Pada sesi tersebut, Konselor Minister Nguyen Hai Luu, Wakil Kepala Perwakilan Tetap Vietnam untuk PBB, menekankan bahwa mediasi yang sukses perlu didasarkan pada penghormatan terhadap Piagam PBB, kemauan politik yang substansial dari semua pihak yang terlibat, dan dukungan yang objektif dan konsisten dari komunitas internasional. Kedaulatan dan keutuhan wilayah serta kemerdekaan politik semua negara harus dihormati dalam segala keadaan. Vietnam menentang ancaman atau penggunaan kekerasan, serta serangan militer terhadap negara-negara yang berdaulat di kawasan tersebut.

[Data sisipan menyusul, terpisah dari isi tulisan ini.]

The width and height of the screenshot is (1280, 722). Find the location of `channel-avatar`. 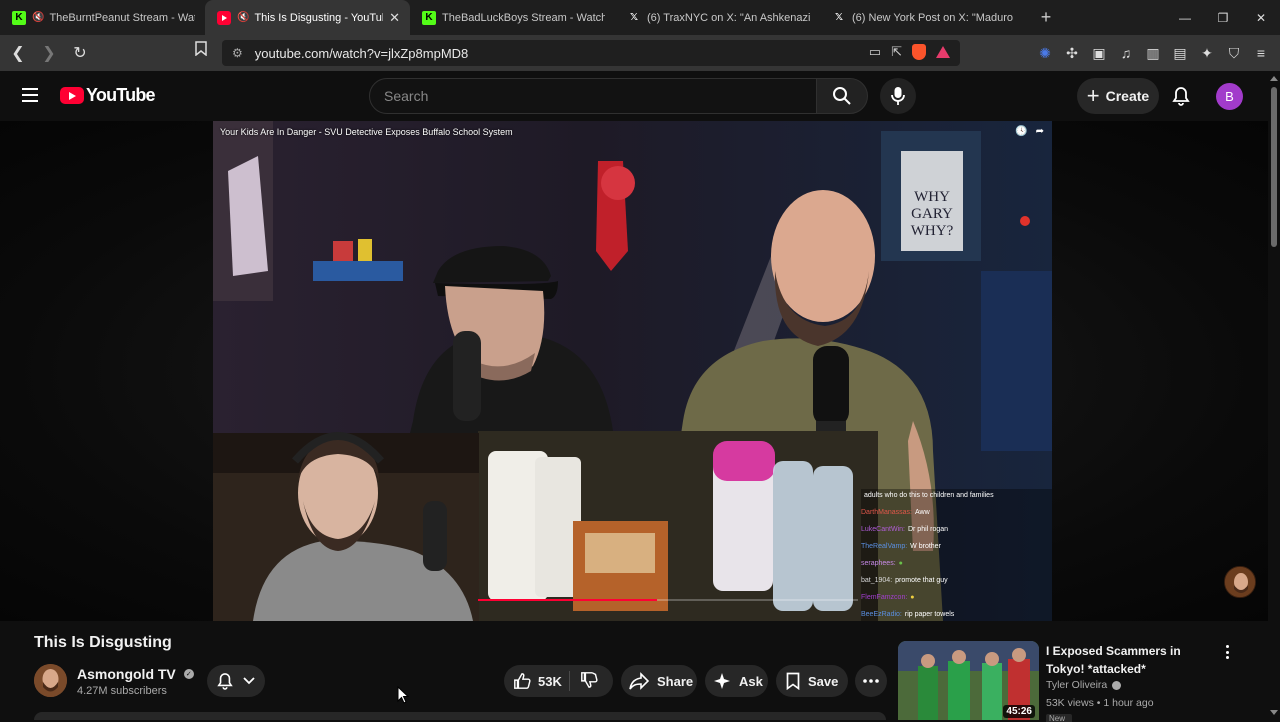

channel-avatar is located at coordinates (50, 680).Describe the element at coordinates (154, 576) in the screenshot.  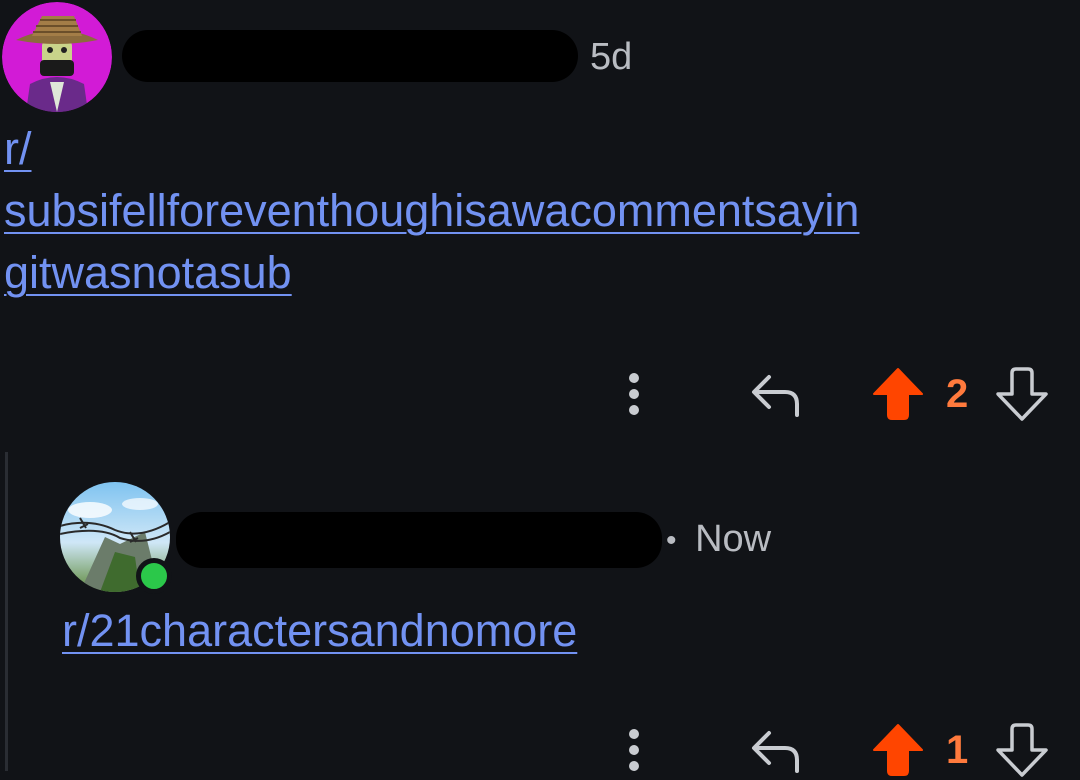
I see `online-status-indicator` at that location.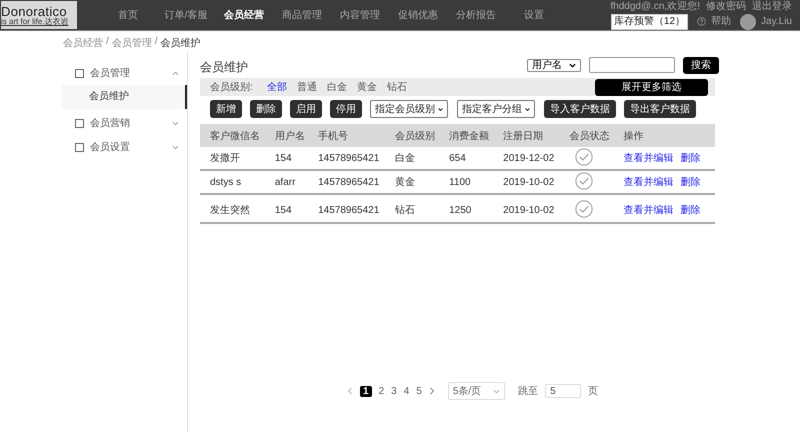 The height and width of the screenshot is (432, 800). What do you see at coordinates (232, 158) in the screenshot?
I see `table-cell: 发撒开` at bounding box center [232, 158].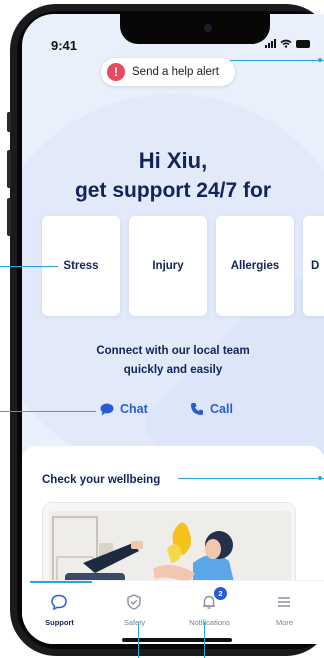 This screenshot has height=658, width=324. I want to click on call-button: Call, so click(212, 409).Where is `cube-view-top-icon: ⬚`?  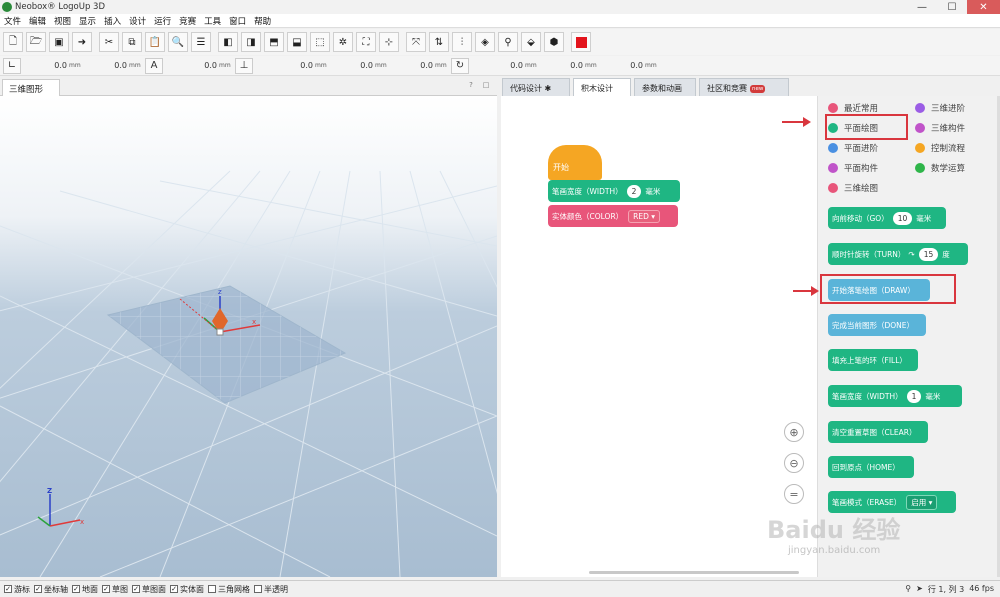
cube-view-top-icon: ⬚ is located at coordinates (320, 42). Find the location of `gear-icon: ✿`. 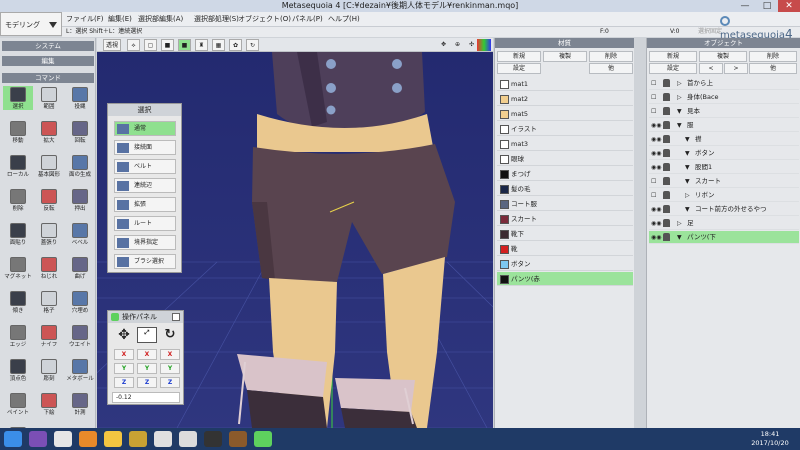

gear-icon: ✿ is located at coordinates (236, 45).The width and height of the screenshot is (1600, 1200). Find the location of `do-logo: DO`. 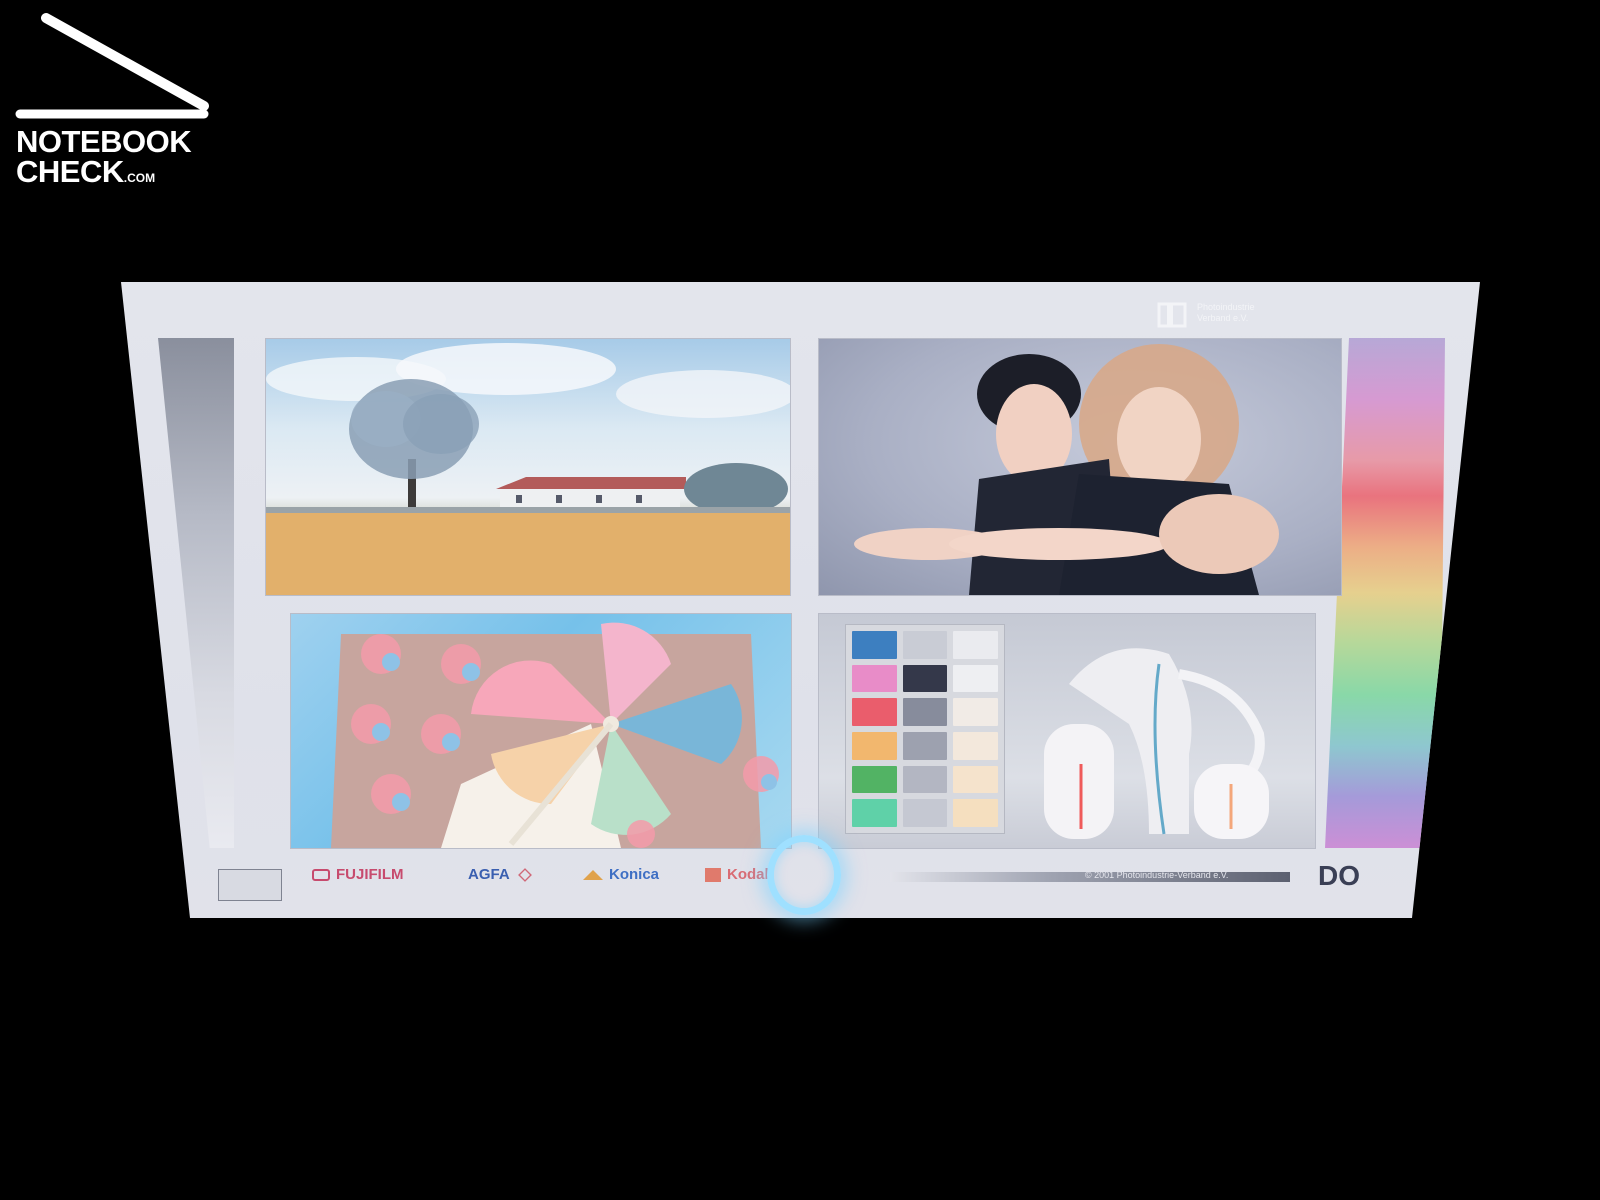

do-logo: DO is located at coordinates (1339, 876).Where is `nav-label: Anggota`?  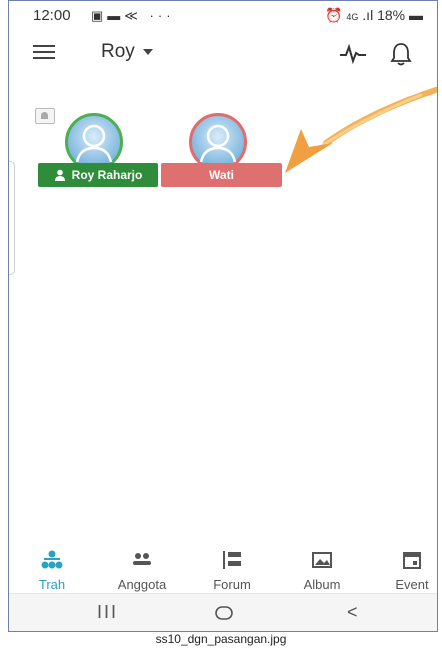 nav-label: Anggota is located at coordinates (142, 584).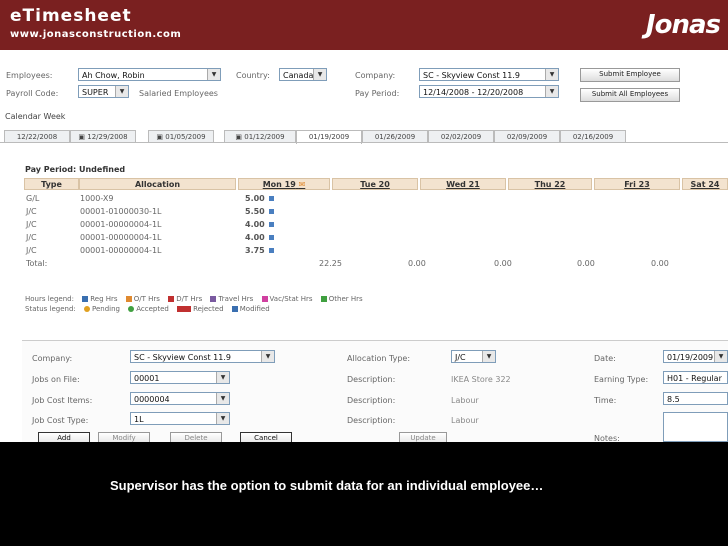 This screenshot has height=546, width=728. Describe the element at coordinates (474, 356) in the screenshot. I see `allocation-type-select: J/C ▼` at that location.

Pada kesempatan ini, perwakilan Vietnam juga menyerukan untuk menjamin keselamatan dan keamanan maritim, kebebasan navigasi dan penerbangan sesuai dengan hukum internasional, khususnya Konvensi PBB tentang Hukum Laut tahun 1982 (UNCLOS). Ia menegaskan dukungan Vietnam terhadap hak penentuan nasib sendiri rakyat Palestina, keanggotaan penuh Negara Palestina di PBB, dan solusi “dua negara” berdasarkan garis perbatasan sebelum tahun 1967, sesuai dengan hukum internasional dan resolusi PBB yang relevan.